Now, we’re told this key piece of information, that the sum of the roots of this equation is negative one. Adding the expressions for our two roots then, and we have the equation on the screen. Now, as both of these fractions have a common denominator of eight, we can actually combine to a single fraction. And what we notice is that there’s actually quite a lot of simplification. We have plus the square root of 𝑘 squared plus 64, and then minus the square root of 𝑘 squared plus 64. So, these two terms will cancel each other out. We’re left with the far simpler equation negative two 𝑘 over eight is equal to negative one, which we can solve by multiplying by eight and dividing by negative two to give 𝑘 equals four.

In fact, this is illustrative of a general and really useful result. When we added our two roots together, the part under the square root canceled out due to them having different signs. So, what we were left with, the contribution from each root to the sum, was just negative 𝑏 over two 𝑎. We therefore summed two lots of this, giving negative two 𝑏 over two 𝑎, which simplified to negative 𝑏 over 𝑎. In our case, we found that 𝑘 equals four. So, the value of 𝑏 in our quadratic equation is four. And so, negative 𝑏 over 𝑎 gives negative four over four, which is negative one, the correct sum for the roots. What this has shown though is that, in general, the sum of the roots of a quadratic equation is equal to negative 𝑏 over 𝑎. And we can quote this as a general result.

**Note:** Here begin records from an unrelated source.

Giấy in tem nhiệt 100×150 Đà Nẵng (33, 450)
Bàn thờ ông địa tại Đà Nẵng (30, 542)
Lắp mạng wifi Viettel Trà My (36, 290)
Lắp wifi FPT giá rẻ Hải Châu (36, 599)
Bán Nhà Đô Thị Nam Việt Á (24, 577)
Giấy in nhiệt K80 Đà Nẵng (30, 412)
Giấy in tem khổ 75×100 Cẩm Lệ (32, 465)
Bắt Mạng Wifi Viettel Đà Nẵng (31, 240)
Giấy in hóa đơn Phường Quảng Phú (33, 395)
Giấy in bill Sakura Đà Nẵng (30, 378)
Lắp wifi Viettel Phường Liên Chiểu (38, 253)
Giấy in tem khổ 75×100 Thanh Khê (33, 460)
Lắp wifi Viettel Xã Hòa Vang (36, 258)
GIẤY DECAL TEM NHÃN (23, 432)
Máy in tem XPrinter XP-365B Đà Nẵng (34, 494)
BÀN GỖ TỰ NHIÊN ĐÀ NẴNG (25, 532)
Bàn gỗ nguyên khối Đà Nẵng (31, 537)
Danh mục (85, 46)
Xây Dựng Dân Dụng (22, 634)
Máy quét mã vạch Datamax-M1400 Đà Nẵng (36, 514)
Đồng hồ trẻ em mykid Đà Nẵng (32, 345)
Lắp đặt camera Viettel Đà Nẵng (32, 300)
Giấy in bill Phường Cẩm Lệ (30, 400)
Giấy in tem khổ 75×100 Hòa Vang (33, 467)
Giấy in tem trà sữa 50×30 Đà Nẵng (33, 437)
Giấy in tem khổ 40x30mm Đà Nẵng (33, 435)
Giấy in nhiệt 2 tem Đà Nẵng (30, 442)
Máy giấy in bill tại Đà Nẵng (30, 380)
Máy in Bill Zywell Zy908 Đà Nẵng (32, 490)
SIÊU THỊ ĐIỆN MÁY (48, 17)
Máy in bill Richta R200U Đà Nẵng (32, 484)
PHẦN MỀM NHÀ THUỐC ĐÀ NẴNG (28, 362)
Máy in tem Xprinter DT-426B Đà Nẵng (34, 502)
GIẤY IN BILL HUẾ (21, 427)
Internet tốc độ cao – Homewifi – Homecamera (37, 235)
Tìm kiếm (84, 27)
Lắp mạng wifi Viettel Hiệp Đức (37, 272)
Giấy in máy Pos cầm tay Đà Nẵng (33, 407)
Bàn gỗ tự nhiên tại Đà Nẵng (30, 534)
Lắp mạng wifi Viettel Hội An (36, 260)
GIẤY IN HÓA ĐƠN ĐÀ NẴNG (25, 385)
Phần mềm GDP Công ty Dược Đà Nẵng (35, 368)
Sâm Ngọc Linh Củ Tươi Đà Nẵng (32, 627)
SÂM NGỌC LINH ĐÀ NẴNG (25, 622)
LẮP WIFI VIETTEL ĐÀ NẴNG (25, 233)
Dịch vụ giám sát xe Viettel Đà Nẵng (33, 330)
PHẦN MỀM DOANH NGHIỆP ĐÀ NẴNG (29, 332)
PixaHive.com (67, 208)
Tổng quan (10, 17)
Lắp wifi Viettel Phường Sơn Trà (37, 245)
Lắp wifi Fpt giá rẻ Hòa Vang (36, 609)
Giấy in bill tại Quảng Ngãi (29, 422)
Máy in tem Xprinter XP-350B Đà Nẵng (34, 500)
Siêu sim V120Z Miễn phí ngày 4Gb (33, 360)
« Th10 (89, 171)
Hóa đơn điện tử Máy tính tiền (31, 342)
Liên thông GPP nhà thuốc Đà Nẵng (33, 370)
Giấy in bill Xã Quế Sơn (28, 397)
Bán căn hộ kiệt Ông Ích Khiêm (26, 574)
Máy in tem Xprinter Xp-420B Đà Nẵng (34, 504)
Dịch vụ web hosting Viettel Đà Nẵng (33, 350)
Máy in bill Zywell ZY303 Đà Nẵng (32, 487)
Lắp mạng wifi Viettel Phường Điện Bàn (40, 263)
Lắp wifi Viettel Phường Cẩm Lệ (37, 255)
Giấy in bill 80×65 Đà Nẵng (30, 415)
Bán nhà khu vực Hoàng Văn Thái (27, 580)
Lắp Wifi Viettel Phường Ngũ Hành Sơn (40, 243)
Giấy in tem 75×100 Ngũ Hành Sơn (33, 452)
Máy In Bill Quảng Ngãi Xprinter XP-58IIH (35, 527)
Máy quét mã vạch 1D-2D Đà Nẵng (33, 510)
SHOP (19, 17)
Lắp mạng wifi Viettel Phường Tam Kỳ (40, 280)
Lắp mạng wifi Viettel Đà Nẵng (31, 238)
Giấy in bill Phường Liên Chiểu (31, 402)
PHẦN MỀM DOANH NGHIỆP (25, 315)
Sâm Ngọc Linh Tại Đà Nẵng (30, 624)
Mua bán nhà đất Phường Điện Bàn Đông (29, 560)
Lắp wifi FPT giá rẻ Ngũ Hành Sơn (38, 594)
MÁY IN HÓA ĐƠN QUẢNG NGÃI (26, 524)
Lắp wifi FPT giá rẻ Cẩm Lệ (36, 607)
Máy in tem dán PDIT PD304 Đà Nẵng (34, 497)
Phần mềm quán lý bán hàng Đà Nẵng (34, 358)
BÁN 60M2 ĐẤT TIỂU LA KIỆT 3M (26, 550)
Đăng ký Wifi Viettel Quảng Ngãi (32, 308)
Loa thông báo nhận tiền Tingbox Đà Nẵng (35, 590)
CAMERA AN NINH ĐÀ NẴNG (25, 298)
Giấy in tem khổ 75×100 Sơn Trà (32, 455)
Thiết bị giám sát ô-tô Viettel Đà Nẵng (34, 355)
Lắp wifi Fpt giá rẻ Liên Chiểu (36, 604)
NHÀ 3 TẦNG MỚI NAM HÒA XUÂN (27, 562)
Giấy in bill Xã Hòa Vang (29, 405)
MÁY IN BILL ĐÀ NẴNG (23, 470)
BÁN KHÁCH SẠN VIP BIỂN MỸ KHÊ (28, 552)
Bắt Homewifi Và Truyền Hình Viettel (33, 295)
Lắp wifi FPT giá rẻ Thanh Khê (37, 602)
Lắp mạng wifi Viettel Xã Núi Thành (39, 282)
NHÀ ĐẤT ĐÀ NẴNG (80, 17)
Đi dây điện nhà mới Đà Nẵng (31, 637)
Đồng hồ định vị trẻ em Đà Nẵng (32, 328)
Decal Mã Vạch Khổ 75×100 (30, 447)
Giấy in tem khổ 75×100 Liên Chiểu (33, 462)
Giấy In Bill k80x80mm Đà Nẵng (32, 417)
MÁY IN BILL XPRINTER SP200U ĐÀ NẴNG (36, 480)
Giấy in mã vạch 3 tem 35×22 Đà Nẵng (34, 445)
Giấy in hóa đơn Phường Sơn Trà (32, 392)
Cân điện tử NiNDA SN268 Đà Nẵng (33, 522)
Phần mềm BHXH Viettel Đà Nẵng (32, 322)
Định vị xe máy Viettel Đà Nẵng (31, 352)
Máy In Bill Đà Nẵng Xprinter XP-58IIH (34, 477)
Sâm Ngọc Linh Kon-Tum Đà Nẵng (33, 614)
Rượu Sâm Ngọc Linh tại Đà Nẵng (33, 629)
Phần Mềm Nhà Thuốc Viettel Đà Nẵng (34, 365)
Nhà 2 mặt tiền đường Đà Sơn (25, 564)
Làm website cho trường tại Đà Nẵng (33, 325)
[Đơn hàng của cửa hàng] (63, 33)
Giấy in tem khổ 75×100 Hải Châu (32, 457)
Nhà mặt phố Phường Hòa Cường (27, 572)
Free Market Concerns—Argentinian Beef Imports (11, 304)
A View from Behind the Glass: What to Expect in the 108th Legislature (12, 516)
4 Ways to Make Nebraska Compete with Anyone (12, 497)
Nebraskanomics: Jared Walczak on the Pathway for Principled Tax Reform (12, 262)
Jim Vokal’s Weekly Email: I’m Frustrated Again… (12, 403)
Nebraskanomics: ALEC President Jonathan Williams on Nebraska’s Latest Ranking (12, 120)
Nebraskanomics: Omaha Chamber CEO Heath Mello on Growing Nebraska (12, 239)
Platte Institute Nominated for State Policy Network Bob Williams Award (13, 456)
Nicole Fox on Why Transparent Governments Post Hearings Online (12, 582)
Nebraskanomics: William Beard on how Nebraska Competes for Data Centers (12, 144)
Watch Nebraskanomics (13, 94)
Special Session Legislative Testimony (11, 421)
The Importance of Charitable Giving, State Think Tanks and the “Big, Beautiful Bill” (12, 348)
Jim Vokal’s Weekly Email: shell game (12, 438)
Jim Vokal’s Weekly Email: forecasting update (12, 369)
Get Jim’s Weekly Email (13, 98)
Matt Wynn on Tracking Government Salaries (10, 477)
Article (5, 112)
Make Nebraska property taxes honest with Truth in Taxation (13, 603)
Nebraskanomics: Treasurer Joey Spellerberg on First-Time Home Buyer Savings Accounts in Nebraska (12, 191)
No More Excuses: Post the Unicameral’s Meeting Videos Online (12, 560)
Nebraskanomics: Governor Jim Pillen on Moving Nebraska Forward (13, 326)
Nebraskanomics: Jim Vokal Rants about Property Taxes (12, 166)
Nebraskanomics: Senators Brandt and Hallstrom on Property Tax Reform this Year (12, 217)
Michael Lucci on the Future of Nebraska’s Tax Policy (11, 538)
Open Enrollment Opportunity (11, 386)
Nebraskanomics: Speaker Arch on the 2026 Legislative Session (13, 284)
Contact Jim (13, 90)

Now that we know the value of 𝑘, we need to determine the values of 𝑥. We have negative four plus or minus the square root of four squared plus 64 over eight. We can simplify the surd here. The square root of 80 is equal to four root five. And then dividing through by a common factor of four gives our simplified solutions as negative one plus or minus the square root of five over two. So, we’ve completed the problem. The value of 𝑘 is four, and the solution set of the equation in surd form is negative one minus root five over two, negative one plus root five over two.

Let’s summarize then what we’ve seen in this video. The quadratic formula can be used to solve quadratic equations of the form 𝑎𝑥 squared plus 𝑏𝑥 plus 𝑐 is equal to zero. The solution set or roots of this equation, if they exist, are given by 𝑥 equals negative 𝑏 plus or minus the square root of 𝑏 squared minus four 𝑎𝑐 all over two 𝑎. In our final example, we also saw that the sum of the roots of the quadratic equation 𝑎𝑥 squared plus 𝑏𝑥 plus 𝑐 equals zero is negative 𝑏 over 𝑎, which we can use as a general result.